─── Data to examine

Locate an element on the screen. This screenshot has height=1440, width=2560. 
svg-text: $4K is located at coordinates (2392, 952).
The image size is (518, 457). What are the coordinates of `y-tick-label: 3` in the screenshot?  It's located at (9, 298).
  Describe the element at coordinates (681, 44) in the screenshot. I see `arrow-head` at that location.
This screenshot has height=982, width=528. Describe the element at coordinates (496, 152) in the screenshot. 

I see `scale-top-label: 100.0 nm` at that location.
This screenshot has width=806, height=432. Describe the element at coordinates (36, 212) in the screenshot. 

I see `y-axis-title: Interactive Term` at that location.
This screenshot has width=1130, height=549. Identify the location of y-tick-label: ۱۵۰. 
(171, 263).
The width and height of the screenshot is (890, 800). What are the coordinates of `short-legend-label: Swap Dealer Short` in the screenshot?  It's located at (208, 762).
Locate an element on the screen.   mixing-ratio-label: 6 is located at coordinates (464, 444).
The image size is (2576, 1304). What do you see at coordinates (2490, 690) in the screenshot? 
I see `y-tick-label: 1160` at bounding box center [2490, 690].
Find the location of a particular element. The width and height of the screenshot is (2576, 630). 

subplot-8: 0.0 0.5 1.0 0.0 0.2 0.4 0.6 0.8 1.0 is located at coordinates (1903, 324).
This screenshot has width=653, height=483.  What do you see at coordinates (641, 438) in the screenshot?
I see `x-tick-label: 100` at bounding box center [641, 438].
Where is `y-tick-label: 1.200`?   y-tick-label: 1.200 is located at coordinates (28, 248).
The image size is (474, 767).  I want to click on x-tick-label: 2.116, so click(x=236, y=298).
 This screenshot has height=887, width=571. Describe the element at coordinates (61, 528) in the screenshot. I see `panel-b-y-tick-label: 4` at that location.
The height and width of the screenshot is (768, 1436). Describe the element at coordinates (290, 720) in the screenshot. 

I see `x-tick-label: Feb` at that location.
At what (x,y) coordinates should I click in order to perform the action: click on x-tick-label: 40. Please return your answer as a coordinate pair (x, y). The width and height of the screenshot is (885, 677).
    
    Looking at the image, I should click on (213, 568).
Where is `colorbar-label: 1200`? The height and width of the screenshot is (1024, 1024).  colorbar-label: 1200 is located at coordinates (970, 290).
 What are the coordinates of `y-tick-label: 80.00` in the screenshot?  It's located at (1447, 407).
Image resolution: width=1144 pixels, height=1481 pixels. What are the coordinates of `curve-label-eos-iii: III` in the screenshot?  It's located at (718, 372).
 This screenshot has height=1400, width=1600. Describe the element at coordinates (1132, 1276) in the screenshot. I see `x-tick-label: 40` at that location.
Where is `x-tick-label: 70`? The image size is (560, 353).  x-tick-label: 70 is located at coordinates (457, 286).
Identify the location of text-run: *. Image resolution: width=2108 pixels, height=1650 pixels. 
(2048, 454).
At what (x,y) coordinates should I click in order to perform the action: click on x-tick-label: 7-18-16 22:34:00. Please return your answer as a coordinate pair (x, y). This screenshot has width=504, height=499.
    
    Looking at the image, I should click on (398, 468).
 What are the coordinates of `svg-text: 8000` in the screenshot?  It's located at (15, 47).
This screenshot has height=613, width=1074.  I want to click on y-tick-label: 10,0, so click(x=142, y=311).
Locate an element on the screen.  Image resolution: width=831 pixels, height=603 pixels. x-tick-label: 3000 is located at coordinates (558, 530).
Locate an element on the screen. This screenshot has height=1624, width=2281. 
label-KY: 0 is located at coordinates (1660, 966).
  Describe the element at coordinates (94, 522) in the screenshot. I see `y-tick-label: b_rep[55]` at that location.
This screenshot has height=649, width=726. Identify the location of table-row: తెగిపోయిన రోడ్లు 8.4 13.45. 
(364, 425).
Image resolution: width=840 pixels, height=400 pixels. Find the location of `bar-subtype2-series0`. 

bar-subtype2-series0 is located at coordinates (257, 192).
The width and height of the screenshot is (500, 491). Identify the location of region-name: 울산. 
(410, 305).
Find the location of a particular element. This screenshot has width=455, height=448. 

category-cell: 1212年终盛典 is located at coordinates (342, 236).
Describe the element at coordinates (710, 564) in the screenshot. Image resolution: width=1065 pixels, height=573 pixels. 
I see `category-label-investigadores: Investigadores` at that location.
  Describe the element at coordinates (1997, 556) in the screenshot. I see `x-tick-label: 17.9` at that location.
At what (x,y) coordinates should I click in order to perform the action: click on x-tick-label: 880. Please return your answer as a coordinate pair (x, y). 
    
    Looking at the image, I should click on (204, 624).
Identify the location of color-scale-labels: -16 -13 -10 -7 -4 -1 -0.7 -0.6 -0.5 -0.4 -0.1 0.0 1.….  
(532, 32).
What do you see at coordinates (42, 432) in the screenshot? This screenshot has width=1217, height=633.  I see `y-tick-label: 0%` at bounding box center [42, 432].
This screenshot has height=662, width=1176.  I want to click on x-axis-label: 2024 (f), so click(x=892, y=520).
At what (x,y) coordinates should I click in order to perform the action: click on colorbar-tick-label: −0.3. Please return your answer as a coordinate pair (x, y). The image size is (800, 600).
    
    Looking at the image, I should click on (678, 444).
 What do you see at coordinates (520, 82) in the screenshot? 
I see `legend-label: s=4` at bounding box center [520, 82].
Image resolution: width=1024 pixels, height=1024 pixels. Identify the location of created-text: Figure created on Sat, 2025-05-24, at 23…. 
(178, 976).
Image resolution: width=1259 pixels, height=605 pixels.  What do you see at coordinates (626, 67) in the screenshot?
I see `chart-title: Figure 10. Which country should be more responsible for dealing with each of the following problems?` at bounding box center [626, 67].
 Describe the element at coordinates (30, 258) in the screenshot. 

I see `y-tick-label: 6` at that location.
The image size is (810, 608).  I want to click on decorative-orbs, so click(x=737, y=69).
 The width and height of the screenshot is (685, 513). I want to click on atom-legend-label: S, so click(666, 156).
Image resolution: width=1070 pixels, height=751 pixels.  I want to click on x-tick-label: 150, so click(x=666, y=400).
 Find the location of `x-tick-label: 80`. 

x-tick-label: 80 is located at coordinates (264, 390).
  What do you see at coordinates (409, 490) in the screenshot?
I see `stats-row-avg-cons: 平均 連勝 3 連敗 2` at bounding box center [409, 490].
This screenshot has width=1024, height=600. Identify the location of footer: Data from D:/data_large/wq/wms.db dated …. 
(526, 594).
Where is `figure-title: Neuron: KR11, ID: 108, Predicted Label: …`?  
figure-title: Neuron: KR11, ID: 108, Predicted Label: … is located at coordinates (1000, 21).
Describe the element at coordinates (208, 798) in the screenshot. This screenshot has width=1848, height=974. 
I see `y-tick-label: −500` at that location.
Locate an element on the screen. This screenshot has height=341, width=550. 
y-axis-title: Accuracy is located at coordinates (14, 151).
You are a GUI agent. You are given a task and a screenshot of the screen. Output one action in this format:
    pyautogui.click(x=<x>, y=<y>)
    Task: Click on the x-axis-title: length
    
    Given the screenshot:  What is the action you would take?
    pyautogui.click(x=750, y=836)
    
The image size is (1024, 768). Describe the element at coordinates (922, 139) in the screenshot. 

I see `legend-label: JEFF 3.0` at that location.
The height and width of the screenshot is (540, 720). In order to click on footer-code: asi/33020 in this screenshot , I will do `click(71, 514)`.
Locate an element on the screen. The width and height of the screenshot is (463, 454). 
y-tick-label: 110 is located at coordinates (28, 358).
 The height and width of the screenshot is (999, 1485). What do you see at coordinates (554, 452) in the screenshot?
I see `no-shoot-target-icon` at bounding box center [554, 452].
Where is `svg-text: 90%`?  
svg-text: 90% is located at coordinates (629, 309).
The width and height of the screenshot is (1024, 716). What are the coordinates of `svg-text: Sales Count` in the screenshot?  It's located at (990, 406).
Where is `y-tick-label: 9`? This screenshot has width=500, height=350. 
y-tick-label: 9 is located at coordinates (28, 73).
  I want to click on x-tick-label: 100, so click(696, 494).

──────

> Work required
Copy out the lines of the listing from the line containing "What do you see at coordinates (409, 490)" up to and including the line containing "y-axis-title: Accuracy is", keeping every character unchanged.

> Written answer
  What do you see at coordinates (409, 490) in the screenshot?
I see `stats-row-avg-cons: 平均 連勝 3 連敗 2` at bounding box center [409, 490].
This screenshot has width=1024, height=600. Identify the location of footer: Data from D:/data_large/wq/wms.db dated …. 
(526, 594).
Where is `figure-title: Neuron: KR11, ID: 108, Predicted Label: …`?  
figure-title: Neuron: KR11, ID: 108, Predicted Label: … is located at coordinates (1000, 21).
Describe the element at coordinates (208, 798) in the screenshot. This screenshot has width=1848, height=974. 
I see `y-tick-label: −500` at that location.
Locate an element on the screen. This screenshot has height=341, width=550. 
y-axis-title: Accuracy is located at coordinates (14, 151).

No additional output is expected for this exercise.